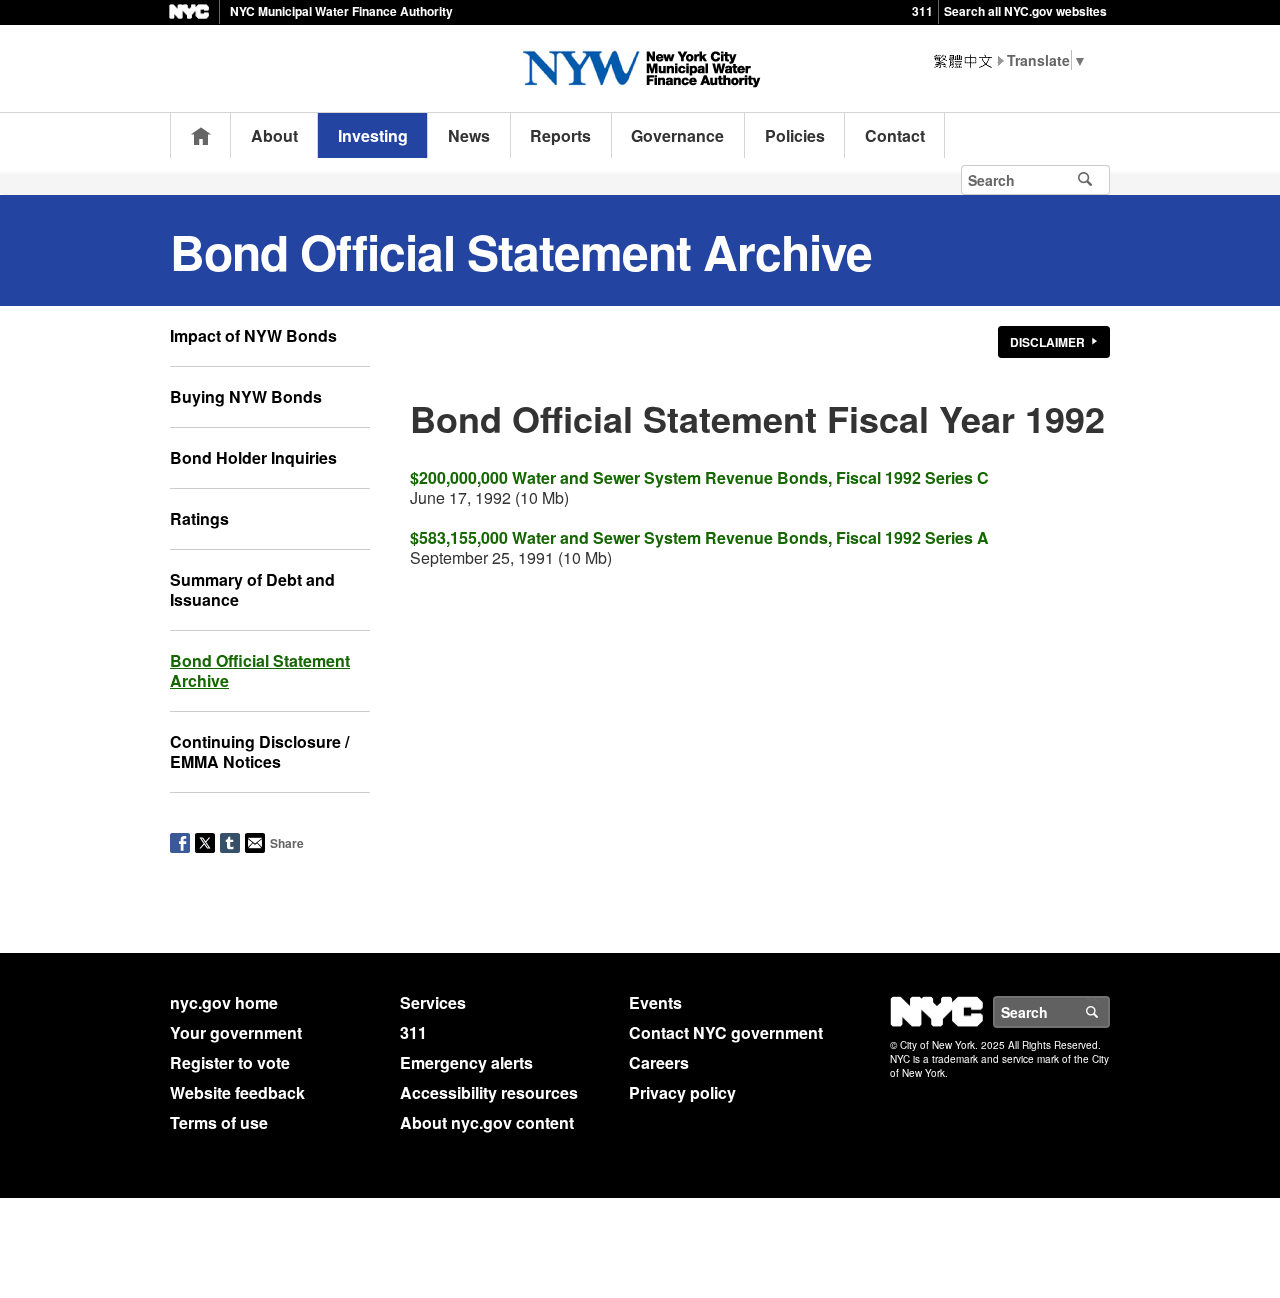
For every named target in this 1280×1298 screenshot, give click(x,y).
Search (1109, 1012)
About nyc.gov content (487, 1122)
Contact (895, 135)
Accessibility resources (489, 1092)
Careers (659, 1062)
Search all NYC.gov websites (1025, 11)
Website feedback (237, 1092)
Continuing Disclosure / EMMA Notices (259, 751)
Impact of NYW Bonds (253, 335)
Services (433, 1002)
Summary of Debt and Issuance (252, 589)
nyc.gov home (224, 1002)
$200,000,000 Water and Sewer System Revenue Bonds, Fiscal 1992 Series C (699, 477)
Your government (236, 1032)
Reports (560, 135)
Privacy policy (682, 1092)
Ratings (199, 518)
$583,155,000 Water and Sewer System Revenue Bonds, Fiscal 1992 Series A (699, 537)
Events (655, 1002)
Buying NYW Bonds (246, 396)
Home (201, 135)
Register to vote (230, 1062)
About (274, 135)
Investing (373, 135)
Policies (795, 135)
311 (922, 11)
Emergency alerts (466, 1062)
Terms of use (219, 1122)
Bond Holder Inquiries (253, 457)
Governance (677, 135)
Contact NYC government (726, 1032)
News (469, 135)
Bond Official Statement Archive (260, 670)
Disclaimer (1047, 342)
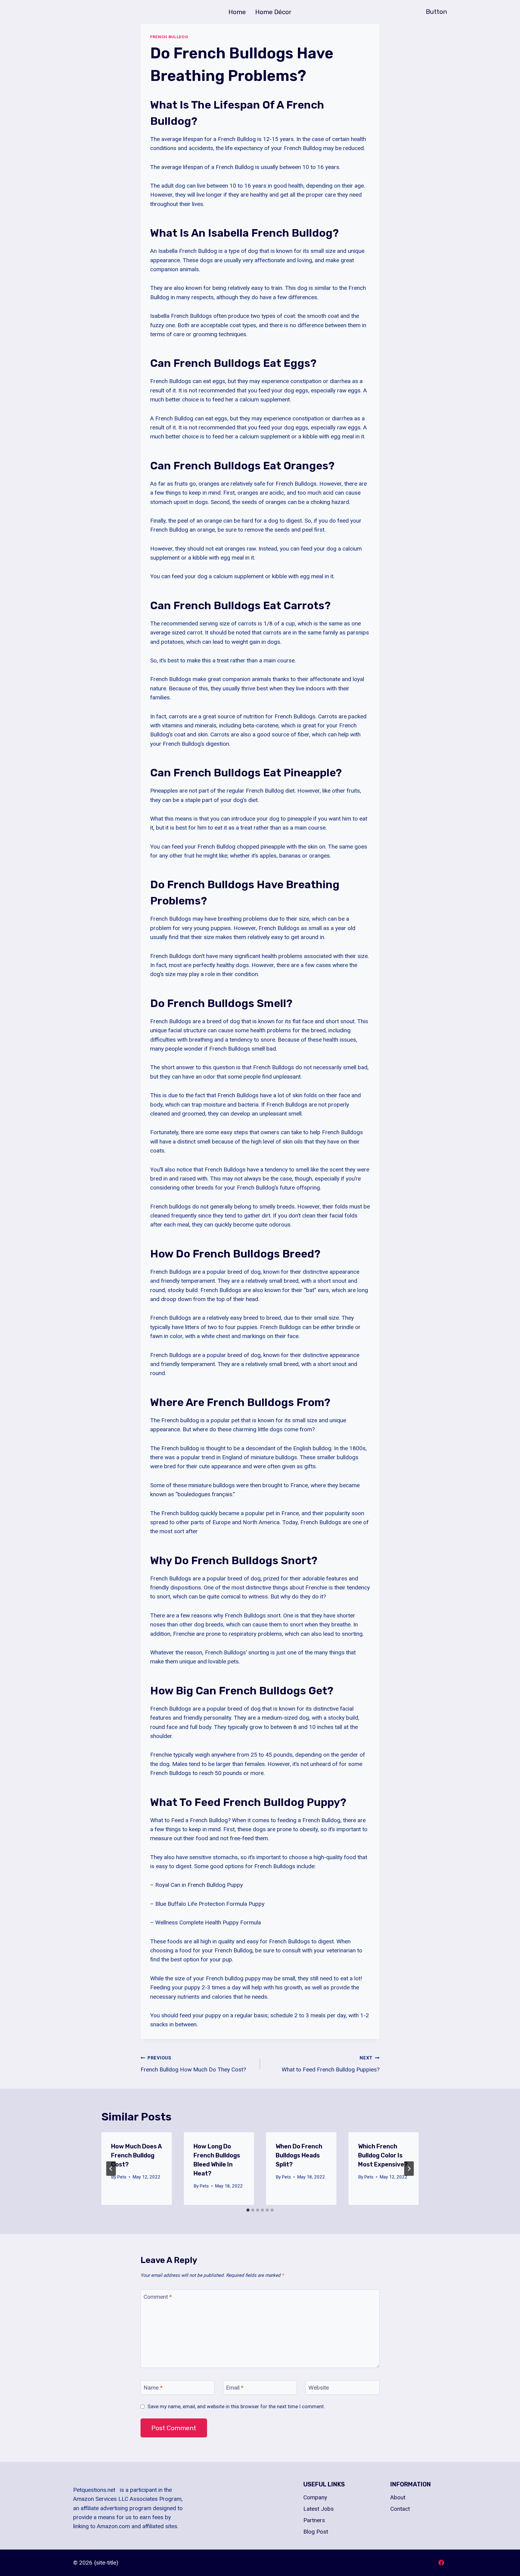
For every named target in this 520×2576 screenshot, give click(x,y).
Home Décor (273, 12)
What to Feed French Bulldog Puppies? (330, 2064)
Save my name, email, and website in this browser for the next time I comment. (236, 2406)
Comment (158, 2296)
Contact (400, 2508)
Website (318, 2387)
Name (153, 2387)
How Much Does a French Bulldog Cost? (136, 2155)
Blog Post (315, 2531)
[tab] (247, 2210)
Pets (121, 2177)
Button (436, 11)
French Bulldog (169, 37)
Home (237, 12)
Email (234, 2387)
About (397, 2497)
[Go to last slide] (111, 2168)
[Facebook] (441, 2562)
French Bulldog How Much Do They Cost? (193, 2064)
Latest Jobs (318, 2508)
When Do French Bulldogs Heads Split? (299, 2155)
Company (315, 2497)
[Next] (409, 2168)
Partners (314, 2520)
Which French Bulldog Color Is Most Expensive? (383, 2155)
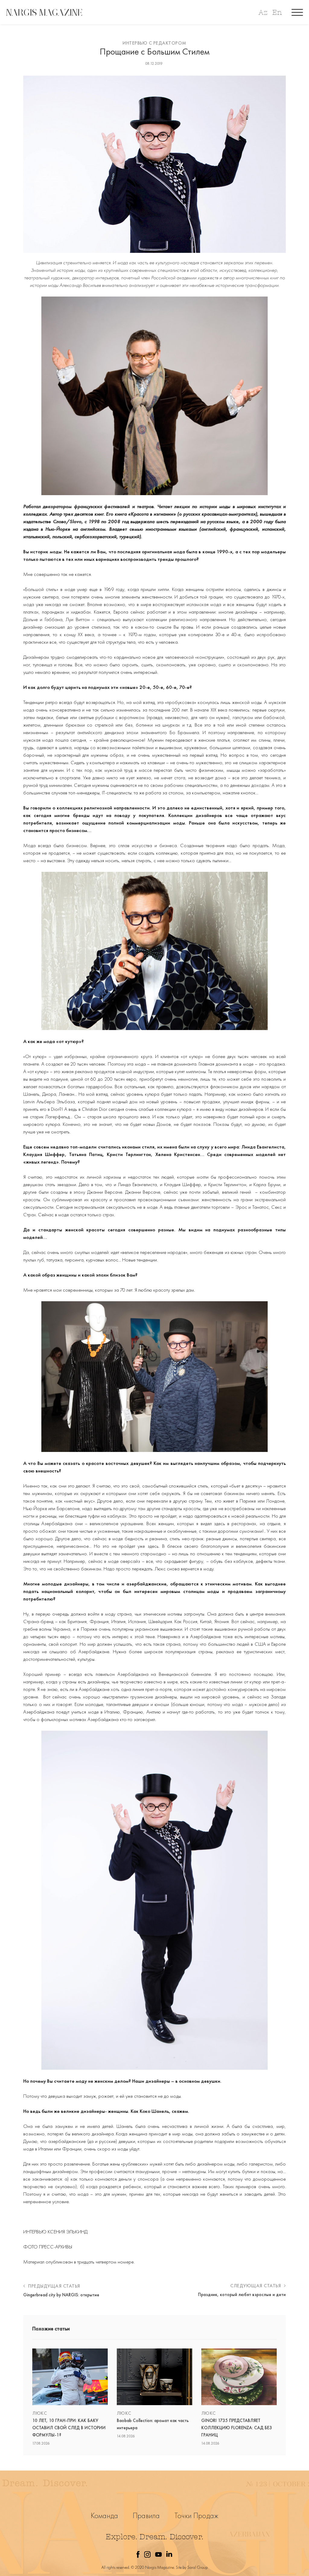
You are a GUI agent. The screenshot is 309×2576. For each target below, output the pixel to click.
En (277, 12)
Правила (146, 2516)
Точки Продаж (196, 2516)
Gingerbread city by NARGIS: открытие (61, 2295)
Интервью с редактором (154, 43)
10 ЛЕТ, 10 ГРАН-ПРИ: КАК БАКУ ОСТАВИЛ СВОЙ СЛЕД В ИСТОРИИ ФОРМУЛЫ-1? (69, 2427)
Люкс (39, 2413)
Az (262, 12)
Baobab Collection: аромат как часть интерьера (153, 2424)
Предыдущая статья (53, 2286)
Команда (104, 2516)
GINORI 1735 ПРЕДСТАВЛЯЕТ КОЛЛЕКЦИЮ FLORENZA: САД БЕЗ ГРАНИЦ (236, 2427)
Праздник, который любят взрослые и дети (242, 2295)
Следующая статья (256, 2285)
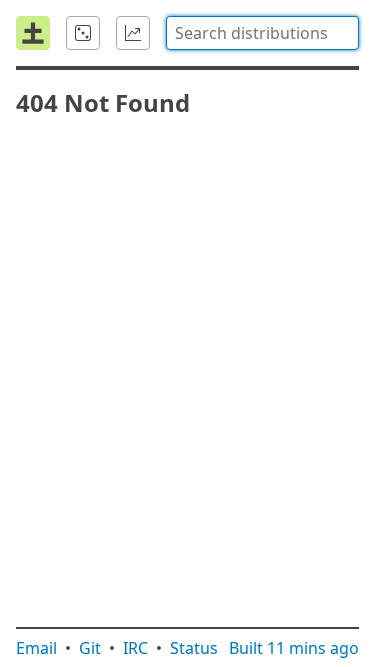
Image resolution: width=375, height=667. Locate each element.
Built (294, 648)
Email (36, 648)
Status (194, 648)
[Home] (33, 33)
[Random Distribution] (83, 33)
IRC (135, 648)
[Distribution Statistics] (133, 33)
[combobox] (262, 33)
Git (90, 648)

■ ■ ■ ■

What lines in the listing above contain the word "статья"? Show each one.

▶ [Problem solution]
Предыдущая статья (53, 2286)
Следующая статья (256, 2285)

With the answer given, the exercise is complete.